With strong preclinical data and further studies in animal models, vitamin E forms or their combinations with other agents should be examined in secondary and even tertiary prevention trials in individuals who are at high risk of cancer (e.g., those who have multiple precancerous, genetically cancer-driven mutations; familial adenomatous polyposis; or chronic conditions that promote cancer such as colitis) (177). With regard to treatment, the following areas can be explored: the use of vitamin E forms as adjuvant therapy for improving traditional chemotherapy or radiation therapy or the use of vitamin E forms for cancer control and prevention of recurrence as well as improving cancer patients’ quality of life and survival rate. In addition to efficacy, potential toxicity or side effects of vitamin E forms alone or in combinations with other agents should be extensively investigated before they can generally be recommended as chemoprevention or therapeutic agents.

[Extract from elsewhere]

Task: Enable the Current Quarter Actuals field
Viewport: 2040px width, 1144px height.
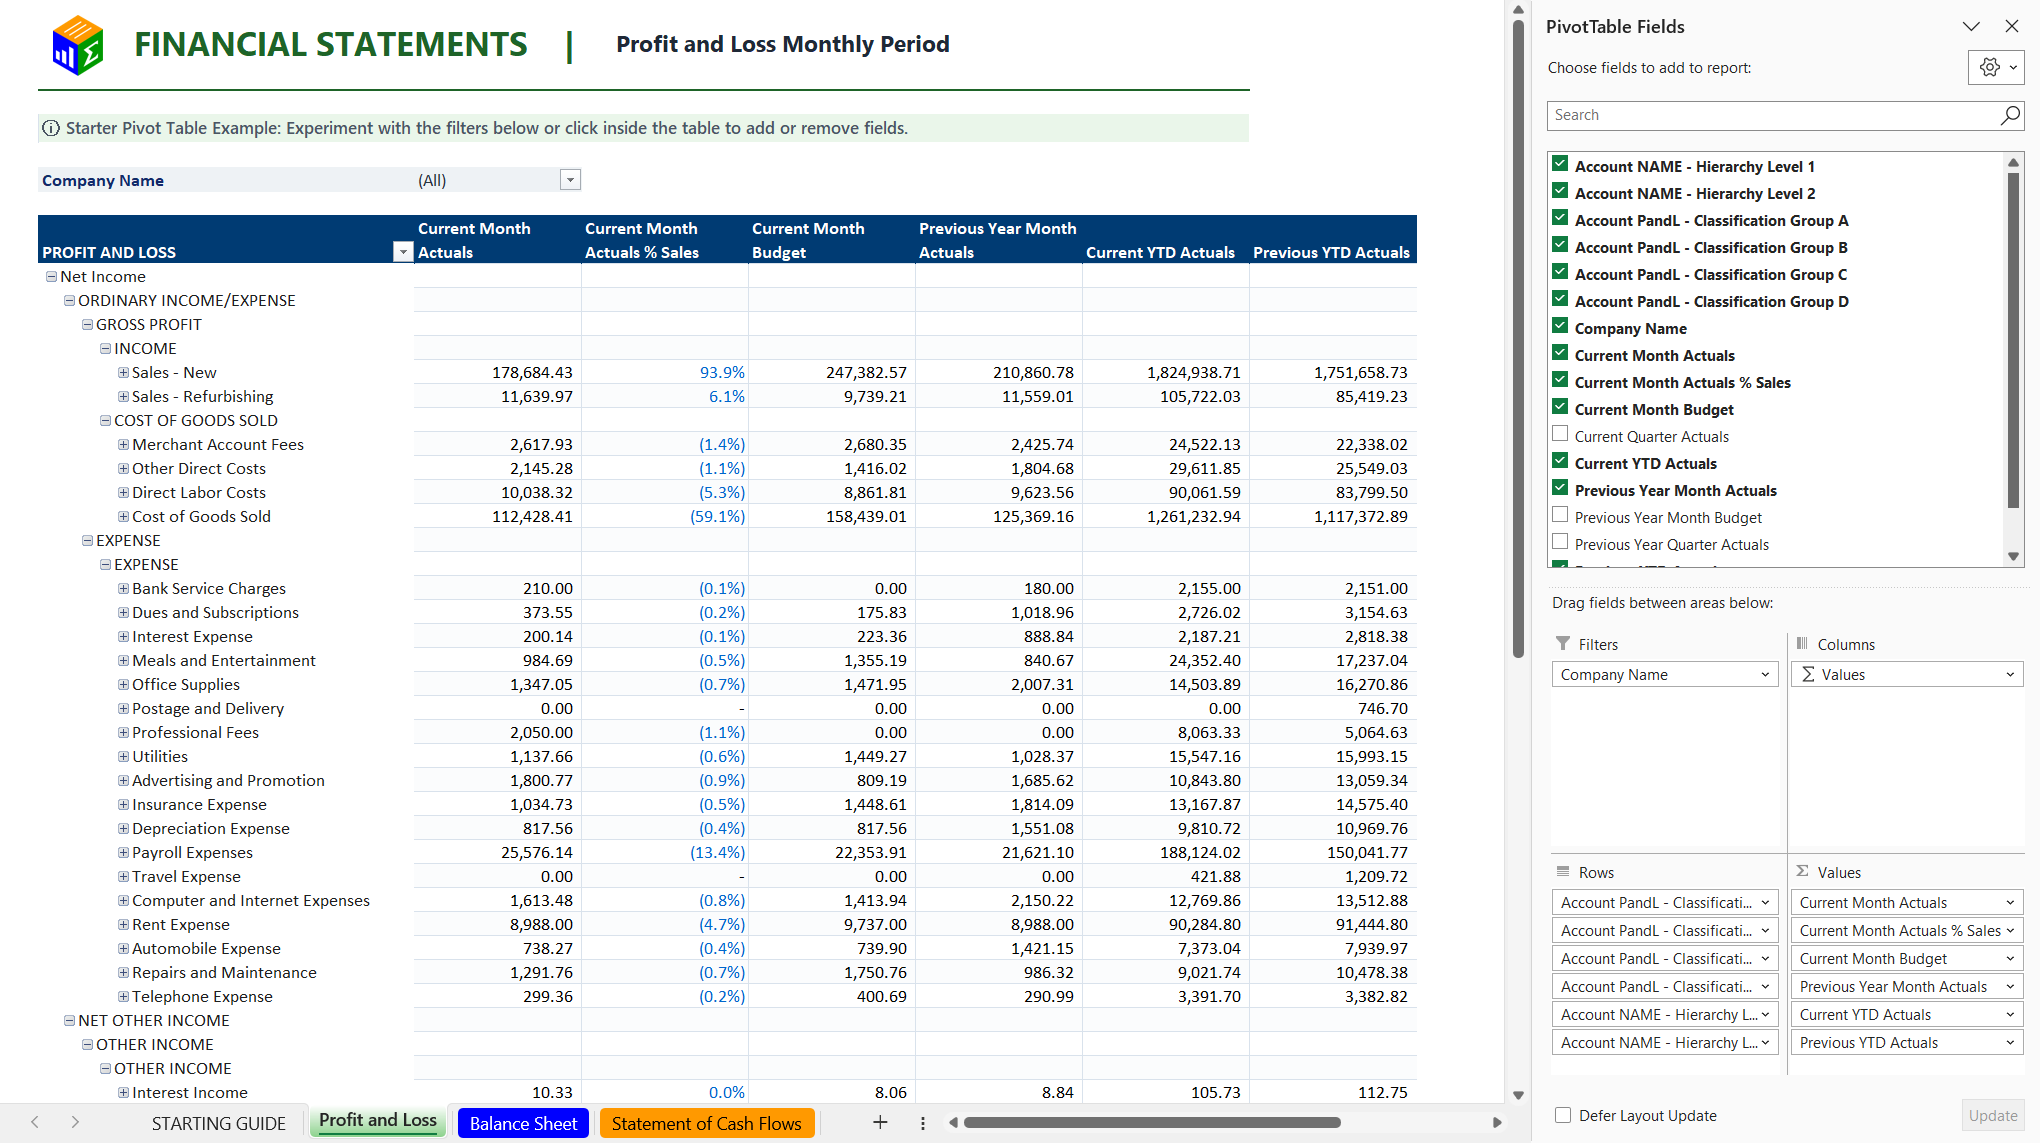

Abbreviations used: ACF, aberrant crypt foci; AOM, azoxymethane; CEHC, carboxyethyl-hydroxychroman; COOH, carboxychromanol; COX, cyclo-oxygenase; CRC, colorectal cancer; CSC, cancer stem cell; DNMT, DNA methyltransferase; DR, death receptor; DSS, dextran sodium sulfate; ER, estrogen receptor; HMG-CoA, β-hydroxy-β-methylglutaryl coenzyme A; LTB4, leukotriene B4; NMU, N-nitroso-N-methylurea; NSAID, nonsteroidal anti-inflammatory drug; PDA, pancreatic ductal adenocarcinoma; PhIP, 2-amino-1-methyl-6-phenylimidazo[4,5-b]pyridine; PIN, prostate intraepithelial neoplasia; STAT3, signal transducer and activator of transcription factor 3; TRAMP, transgenic adenocarcinoma of the mouse prostate; T1/2, half-life; TRAIL, TNF-related apoptosis-inducing ligand; TRF, tocotrienol-rich fraction; αT, βT, γT, and δT, α-, β-, γ- and δ-tocopherol, respectively; αTE, βTE, γTE, and δTE, α-, β-, γ-, and δ-tocotrienol, respectively; γTmT, γT-rich mixed tocopherol; 5-LOX, 5-lipoxygenase.